____ Selected extract

Prevent password reset links from being consumed by link preview fetchers

Question

Prevent password reset links from being consumed by link preview fetchers

Opened this issue 4 years ago · 1 comments

Originally reported by a user who was having problems with password resets.

Some email clients like to fetch URLs they can find to preview them:

207.46.13.30 - - [12/Jun/2020:18:18:59 +0000] "GET /account/passwordrecover/[redacted] HTTP/1.1" 200 1685 "-" "Mozilla/5.0 (Windows NT 6.1; WOW64) AppleWebKit/534+ (KHTML, like Gecko) BingPreview/1.0b"

CyTube then marks this password reset link as "used", so when the user actually clicks on it, they can't recover their account (as a separate issue, the website should display a better error message in this case).

Probably need to have the URL in the email render a page with a POST form for the user to click submit to actually consume the token (this should prevent link preview fetchers from accidentally submitting it).

Answer 1 · 2021-10-17T20:36:29.000Z

Well, this feature works, but I found another bug: if you use the navbar to log in after recovering, then you get an error about the password reset already being consumed (but you are logged in successfully) -- login shouldn't redirect back to a password recovery page.

________
____ Extracted records

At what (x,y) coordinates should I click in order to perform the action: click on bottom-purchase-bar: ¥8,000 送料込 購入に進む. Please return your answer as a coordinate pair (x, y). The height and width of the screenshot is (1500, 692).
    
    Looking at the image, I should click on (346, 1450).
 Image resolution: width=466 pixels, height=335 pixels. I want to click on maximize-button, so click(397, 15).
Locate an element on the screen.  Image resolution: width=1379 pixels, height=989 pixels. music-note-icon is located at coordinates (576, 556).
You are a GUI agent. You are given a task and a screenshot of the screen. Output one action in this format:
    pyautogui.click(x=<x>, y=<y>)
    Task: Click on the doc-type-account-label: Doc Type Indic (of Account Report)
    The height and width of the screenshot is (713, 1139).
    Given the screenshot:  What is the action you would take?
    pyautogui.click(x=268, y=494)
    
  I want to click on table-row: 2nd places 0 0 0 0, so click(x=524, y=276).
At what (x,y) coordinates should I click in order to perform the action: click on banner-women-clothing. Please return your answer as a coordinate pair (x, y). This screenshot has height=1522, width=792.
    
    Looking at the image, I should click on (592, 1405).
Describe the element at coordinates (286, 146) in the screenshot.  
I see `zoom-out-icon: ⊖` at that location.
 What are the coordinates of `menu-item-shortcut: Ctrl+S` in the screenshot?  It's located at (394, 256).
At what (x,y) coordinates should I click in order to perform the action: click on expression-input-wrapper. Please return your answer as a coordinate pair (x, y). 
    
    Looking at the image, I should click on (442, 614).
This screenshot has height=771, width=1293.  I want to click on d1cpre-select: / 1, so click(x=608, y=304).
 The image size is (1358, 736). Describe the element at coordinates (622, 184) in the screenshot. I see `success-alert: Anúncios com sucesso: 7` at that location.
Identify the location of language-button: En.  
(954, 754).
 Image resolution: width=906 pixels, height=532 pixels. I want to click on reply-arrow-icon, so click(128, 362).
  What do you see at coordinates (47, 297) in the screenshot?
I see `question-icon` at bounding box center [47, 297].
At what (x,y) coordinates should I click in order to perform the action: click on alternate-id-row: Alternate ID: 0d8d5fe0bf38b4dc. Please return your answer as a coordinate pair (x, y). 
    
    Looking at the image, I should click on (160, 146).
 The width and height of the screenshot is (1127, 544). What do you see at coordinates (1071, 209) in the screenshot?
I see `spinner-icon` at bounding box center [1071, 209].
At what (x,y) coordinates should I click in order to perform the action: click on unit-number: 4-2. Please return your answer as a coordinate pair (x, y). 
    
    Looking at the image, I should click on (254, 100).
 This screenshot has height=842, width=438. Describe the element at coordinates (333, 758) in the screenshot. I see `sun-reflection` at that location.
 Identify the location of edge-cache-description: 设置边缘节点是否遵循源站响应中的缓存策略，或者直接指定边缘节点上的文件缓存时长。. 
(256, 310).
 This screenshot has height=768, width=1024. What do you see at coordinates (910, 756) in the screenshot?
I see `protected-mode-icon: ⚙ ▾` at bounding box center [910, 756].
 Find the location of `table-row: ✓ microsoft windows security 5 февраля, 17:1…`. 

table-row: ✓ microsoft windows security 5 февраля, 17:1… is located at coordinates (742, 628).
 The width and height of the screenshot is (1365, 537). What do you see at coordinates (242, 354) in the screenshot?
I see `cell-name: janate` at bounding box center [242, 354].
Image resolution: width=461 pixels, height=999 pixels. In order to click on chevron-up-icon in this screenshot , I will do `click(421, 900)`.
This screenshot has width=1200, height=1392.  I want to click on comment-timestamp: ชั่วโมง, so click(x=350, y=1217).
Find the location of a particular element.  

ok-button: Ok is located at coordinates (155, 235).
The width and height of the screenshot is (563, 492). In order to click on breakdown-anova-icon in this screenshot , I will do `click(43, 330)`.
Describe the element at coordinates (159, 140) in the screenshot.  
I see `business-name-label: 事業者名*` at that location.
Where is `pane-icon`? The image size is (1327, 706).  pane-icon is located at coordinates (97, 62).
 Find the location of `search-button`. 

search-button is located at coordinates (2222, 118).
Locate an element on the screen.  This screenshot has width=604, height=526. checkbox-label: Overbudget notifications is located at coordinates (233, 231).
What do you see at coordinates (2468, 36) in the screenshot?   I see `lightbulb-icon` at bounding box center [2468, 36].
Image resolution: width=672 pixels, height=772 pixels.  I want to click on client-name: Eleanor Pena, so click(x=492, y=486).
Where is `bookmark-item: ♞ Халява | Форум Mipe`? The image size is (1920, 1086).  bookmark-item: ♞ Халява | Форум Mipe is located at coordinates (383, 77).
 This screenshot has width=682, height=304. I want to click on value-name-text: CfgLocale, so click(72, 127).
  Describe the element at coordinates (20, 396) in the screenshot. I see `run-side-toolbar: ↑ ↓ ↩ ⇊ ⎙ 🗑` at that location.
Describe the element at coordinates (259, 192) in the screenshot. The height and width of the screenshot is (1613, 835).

________

▸ Task to carry out
Return the part of the password reset thread above starting at "Some email clients" and ending at "accidentally submitting it).", copied word for word.

▸ Answer section
Some email clients like to fetch URLs they can find to preview them:

207.46.13.30 - - [12/Jun/2020:18:18:59 +0000] "GET /account/passwordrecover/[redacted] HTTP/1.1" 200 1685 "-" "Mozilla/5.0 (Windows NT 6.1; WOW64) AppleWebKit/534+ (KHTML, like Gecko) BingPreview/1.0b"

CyTube then marks this password reset link as "used", so when the user actually clicks on it, they can't recover their account (as a separate issue, the website should display a better error message in this case).

Probably need to have the URL in the email render a page with a POST form for the user to click submit to actually consume the token (this should prevent link preview fetchers from accidentally submitting it).